Would you reproduce all of the entries exactly?

(Pixel coordinate grounding data)
▼▼▼

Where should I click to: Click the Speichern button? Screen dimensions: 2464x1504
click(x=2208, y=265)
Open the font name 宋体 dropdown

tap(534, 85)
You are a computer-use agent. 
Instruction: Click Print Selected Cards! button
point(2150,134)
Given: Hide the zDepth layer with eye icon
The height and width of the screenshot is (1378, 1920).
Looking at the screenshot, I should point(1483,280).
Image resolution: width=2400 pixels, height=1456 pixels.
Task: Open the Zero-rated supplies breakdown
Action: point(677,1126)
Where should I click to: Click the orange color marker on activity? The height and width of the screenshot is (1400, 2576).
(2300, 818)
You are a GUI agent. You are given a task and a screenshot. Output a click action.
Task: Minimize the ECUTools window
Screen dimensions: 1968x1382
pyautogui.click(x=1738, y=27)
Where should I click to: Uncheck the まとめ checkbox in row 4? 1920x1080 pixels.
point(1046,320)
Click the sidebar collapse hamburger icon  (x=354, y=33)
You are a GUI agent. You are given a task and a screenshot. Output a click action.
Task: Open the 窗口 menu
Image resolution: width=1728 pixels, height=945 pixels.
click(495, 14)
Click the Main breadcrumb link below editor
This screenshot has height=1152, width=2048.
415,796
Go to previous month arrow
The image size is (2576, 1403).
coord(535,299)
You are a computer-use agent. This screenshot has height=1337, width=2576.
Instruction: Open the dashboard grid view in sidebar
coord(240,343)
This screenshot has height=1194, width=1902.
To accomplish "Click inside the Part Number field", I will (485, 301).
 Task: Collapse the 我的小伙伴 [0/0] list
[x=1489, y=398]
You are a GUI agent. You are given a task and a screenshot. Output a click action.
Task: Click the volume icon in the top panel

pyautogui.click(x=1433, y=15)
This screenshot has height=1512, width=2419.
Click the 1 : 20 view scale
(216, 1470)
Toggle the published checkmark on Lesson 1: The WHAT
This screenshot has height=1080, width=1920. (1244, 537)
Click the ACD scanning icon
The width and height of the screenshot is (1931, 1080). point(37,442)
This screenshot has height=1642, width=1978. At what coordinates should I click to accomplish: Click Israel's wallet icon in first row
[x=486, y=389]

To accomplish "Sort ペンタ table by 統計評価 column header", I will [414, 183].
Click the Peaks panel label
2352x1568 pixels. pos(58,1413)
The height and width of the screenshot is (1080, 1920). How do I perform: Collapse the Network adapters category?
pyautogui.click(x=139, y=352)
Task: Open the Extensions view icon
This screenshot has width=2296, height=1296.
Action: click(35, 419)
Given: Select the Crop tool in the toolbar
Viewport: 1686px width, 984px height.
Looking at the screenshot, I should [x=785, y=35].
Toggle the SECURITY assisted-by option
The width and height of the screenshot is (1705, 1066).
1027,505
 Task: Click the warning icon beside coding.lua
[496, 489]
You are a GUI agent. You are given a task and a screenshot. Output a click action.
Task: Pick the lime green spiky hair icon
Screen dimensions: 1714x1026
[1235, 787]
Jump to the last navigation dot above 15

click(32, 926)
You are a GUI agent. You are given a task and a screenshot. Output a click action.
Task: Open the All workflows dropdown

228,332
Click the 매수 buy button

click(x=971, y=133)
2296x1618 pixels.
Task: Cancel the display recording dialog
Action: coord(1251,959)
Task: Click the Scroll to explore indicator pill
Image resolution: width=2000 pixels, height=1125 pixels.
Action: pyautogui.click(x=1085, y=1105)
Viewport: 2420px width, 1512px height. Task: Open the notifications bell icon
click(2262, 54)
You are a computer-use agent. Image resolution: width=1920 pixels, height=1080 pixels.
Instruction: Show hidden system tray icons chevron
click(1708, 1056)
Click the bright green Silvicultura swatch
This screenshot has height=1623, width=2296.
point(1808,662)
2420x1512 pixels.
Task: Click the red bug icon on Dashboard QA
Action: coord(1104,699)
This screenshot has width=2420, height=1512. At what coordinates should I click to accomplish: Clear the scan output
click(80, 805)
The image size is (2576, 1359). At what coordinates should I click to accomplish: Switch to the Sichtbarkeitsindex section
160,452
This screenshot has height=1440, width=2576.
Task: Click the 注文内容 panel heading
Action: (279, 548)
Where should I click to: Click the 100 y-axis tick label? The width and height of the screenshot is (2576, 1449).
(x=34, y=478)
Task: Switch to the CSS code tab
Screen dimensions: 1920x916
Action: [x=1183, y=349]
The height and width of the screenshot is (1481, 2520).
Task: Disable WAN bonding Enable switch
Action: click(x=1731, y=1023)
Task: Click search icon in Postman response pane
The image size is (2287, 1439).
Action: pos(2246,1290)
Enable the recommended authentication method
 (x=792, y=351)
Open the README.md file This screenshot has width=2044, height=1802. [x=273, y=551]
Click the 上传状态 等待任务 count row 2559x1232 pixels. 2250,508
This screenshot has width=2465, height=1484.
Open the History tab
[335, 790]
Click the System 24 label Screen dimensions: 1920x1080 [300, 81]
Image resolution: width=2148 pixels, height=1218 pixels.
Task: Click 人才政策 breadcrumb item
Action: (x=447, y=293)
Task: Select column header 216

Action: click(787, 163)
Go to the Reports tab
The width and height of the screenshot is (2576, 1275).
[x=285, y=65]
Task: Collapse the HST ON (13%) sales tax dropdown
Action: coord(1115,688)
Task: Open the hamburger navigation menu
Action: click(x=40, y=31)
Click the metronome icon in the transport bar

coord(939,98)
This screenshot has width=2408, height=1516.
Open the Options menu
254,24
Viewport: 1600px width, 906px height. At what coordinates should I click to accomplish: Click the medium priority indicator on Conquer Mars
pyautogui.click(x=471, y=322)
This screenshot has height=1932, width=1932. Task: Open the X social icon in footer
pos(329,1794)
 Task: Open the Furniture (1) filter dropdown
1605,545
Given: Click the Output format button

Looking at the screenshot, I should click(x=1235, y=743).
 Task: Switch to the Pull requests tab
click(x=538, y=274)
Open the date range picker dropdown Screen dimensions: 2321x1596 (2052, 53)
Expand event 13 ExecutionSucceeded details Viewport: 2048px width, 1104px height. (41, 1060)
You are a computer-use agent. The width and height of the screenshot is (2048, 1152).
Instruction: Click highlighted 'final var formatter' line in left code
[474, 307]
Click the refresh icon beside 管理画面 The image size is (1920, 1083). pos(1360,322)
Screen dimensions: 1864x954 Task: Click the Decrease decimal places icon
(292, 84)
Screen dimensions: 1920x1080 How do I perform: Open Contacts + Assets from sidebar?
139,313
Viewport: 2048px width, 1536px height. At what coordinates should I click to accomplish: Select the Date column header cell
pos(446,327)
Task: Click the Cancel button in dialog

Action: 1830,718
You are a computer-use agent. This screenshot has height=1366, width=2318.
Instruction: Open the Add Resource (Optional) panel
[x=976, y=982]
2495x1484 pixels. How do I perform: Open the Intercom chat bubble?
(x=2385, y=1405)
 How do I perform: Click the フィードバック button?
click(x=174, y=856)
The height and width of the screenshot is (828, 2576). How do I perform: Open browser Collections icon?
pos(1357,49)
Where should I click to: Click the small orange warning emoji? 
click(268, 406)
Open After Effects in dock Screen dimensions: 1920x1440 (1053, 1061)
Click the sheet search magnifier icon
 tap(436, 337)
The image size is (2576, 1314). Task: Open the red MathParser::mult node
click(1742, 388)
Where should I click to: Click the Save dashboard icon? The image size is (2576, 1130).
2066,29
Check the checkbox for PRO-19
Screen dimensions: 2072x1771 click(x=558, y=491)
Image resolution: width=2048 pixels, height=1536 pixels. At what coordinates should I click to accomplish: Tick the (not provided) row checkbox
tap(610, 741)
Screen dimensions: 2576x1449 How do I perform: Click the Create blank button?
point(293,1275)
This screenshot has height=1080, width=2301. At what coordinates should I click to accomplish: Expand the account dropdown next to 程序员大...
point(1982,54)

▲▲▲

EXERCISE ANSWER =>
Where should I click to: Click the Speichern button? Screen dimensions: 2464x1504
click(x=2208, y=265)
Open the font name 宋体 dropdown

tap(534, 85)
You are a computer-use agent. 
Instruction: Click Print Selected Cards! button
point(2150,134)
Given: Hide the zDepth layer with eye icon
The height and width of the screenshot is (1378, 1920).
Looking at the screenshot, I should point(1483,280).
Image resolution: width=2400 pixels, height=1456 pixels.
Task: Open the Zero-rated supplies breakdown
Action: point(677,1126)
Where should I click to: Click the orange color marker on activity? The height and width of the screenshot is (1400, 2576).
(2300, 818)
You are a GUI agent. You are given a task and a screenshot. Output a click action.
Task: Minimize the ECUTools window
Screen dimensions: 1968x1382
pyautogui.click(x=1738, y=27)
Where should I click to: Uncheck the まとめ checkbox in row 4? 1920x1080 pixels.
point(1046,320)
Click the sidebar collapse hamburger icon  (x=354, y=33)
You are a GUI agent. You are given a task and a screenshot. Output a click action.
Task: Open the 窗口 menu
Image resolution: width=1728 pixels, height=945 pixels.
click(495, 14)
Click the Main breadcrumb link below editor
This screenshot has height=1152, width=2048.
415,796
Go to previous month arrow
The image size is (2576, 1403).
coord(535,299)
You are a computer-use agent. This screenshot has height=1337, width=2576.
Instruction: Open the dashboard grid view in sidebar
coord(240,343)
This screenshot has height=1194, width=1902.
To accomplish "Click inside the Part Number field", I will (485, 301).
 Task: Collapse the 我的小伙伴 [0/0] list
[x=1489, y=398]
You are a GUI agent. You are given a task and a screenshot. Output a click action.
Task: Click the volume icon in the top panel

pyautogui.click(x=1433, y=15)
This screenshot has height=1512, width=2419.
Click the 1 : 20 view scale
(216, 1470)
Toggle the published checkmark on Lesson 1: The WHAT
This screenshot has height=1080, width=1920. (1244, 537)
Click the ACD scanning icon
The width and height of the screenshot is (1931, 1080). point(37,442)
This screenshot has height=1642, width=1978. At what coordinates should I click to accomplish: Click Israel's wallet icon in first row
[x=486, y=389]

To accomplish "Sort ペンタ table by 統計評価 column header", I will [414, 183].
Click the Peaks panel label
2352x1568 pixels. pos(58,1413)
The height and width of the screenshot is (1080, 1920). How do I perform: Collapse the Network adapters category?
pyautogui.click(x=139, y=352)
Task: Open the Extensions view icon
This screenshot has width=2296, height=1296.
Action: click(35, 419)
Given: Select the Crop tool in the toolbar
Viewport: 1686px width, 984px height.
Looking at the screenshot, I should [x=785, y=35].
Toggle the SECURITY assisted-by option
The width and height of the screenshot is (1705, 1066).
1027,505
 Task: Click the warning icon beside coding.lua
[496, 489]
You are a GUI agent. You are given a task and a screenshot. Output a click action.
Task: Pick the lime green spiky hair icon
Screen dimensions: 1714x1026
[1235, 787]
Jump to the last navigation dot above 15

click(32, 926)
You are a GUI agent. You are given a task and a screenshot. Output a click action.
Task: Open the All workflows dropdown

228,332
Click the 매수 buy button

click(x=971, y=133)
2296x1618 pixels.
Task: Cancel the display recording dialog
Action: coord(1251,959)
Task: Click the Scroll to explore indicator pill
Image resolution: width=2000 pixels, height=1125 pixels.
Action: pyautogui.click(x=1085, y=1105)
Viewport: 2420px width, 1512px height. Task: Open the notifications bell icon
click(2262, 54)
You are a computer-use agent. Image resolution: width=1920 pixels, height=1080 pixels.
Instruction: Show hidden system tray icons chevron
click(1708, 1056)
Click the bright green Silvicultura swatch
This screenshot has height=1623, width=2296.
point(1808,662)
2420x1512 pixels.
Task: Click the red bug icon on Dashboard QA
Action: coord(1104,699)
This screenshot has width=2420, height=1512. At what coordinates should I click to accomplish: Clear the scan output
click(80, 805)
The image size is (2576, 1359). At what coordinates should I click to accomplish: Switch to the Sichtbarkeitsindex section
160,452
This screenshot has height=1440, width=2576.
Task: Click the 注文内容 panel heading
Action: (279, 548)
Where should I click to: Click the 100 y-axis tick label? The width and height of the screenshot is (2576, 1449).
(x=34, y=478)
Task: Switch to the CSS code tab
Screen dimensions: 1920x916
Action: [x=1183, y=349]
The height and width of the screenshot is (1481, 2520).
Task: Disable WAN bonding Enable switch
Action: click(x=1731, y=1023)
Task: Click search icon in Postman response pane
The image size is (2287, 1439).
Action: pos(2246,1290)
Enable the recommended authentication method
 (x=792, y=351)
Open the README.md file This screenshot has width=2044, height=1802. [x=273, y=551]
Click the 上传状态 等待任务 count row 2559x1232 pixels. 2250,508
This screenshot has width=2465, height=1484.
Open the History tab
[335, 790]
Click the System 24 label Screen dimensions: 1920x1080 [300, 81]
Image resolution: width=2148 pixels, height=1218 pixels.
Task: Click 人才政策 breadcrumb item
Action: (x=447, y=293)
Task: Select column header 216

Action: click(787, 163)
Go to the Reports tab
The width and height of the screenshot is (2576, 1275).
[x=285, y=65]
Task: Collapse the HST ON (13%) sales tax dropdown
Action: coord(1115,688)
Task: Open the hamburger navigation menu
Action: click(x=40, y=31)
Click the metronome icon in the transport bar

coord(939,98)
This screenshot has width=2408, height=1516.
Open the Options menu
254,24
Viewport: 1600px width, 906px height. At what coordinates should I click to accomplish: Click the medium priority indicator on Conquer Mars
pyautogui.click(x=471, y=322)
This screenshot has height=1932, width=1932. Task: Open the X social icon in footer
pos(329,1794)
 Task: Open the Furniture (1) filter dropdown
1605,545
Given: Click the Output format button

Looking at the screenshot, I should click(x=1235, y=743).
 Task: Switch to the Pull requests tab
click(x=538, y=274)
Open the date range picker dropdown Screen dimensions: 2321x1596 (2052, 53)
Expand event 13 ExecutionSucceeded details Viewport: 2048px width, 1104px height. (41, 1060)
You are a computer-use agent. The width and height of the screenshot is (2048, 1152).
Instruction: Click highlighted 'final var formatter' line in left code
[474, 307]
Click the refresh icon beside 管理画面 The image size is (1920, 1083). pos(1360,322)
Screen dimensions: 1864x954 Task: Click the Decrease decimal places icon
(292, 84)
Screen dimensions: 1920x1080 How do I perform: Open Contacts + Assets from sidebar?
139,313
Viewport: 2048px width, 1536px height. At what coordinates should I click to accomplish: Select the Date column header cell
pos(446,327)
Task: Click the Cancel button in dialog

Action: 1830,718
You are a computer-use agent. This screenshot has height=1366, width=2318.
Instruction: Open the Add Resource (Optional) panel
[x=976, y=982]
2495x1484 pixels. How do I perform: Open the Intercom chat bubble?
(x=2385, y=1405)
 How do I perform: Click the フィードバック button?
click(x=174, y=856)
The height and width of the screenshot is (828, 2576). How do I perform: Open browser Collections icon?
pos(1357,49)
Where should I click to: Click the small orange warning emoji? 
click(268, 406)
Open After Effects in dock Screen dimensions: 1920x1440 (1053, 1061)
Click the sheet search magnifier icon
 tap(436, 337)
The image size is (2576, 1314). Task: Open the red MathParser::mult node
click(1742, 388)
Where should I click to: Click the Save dashboard icon? The image size is (2576, 1130).
2066,29
Check the checkbox for PRO-19
Screen dimensions: 2072x1771 click(x=558, y=491)
Image resolution: width=2048 pixels, height=1536 pixels. At what coordinates should I click to accomplish: Tick the (not provided) row checkbox
tap(610, 741)
Screen dimensions: 2576x1449 How do I perform: Click the Create blank button?
point(293,1275)
This screenshot has height=1080, width=2301. At what coordinates should I click to accomplish: Expand the account dropdown next to 程序员大...
point(1982,54)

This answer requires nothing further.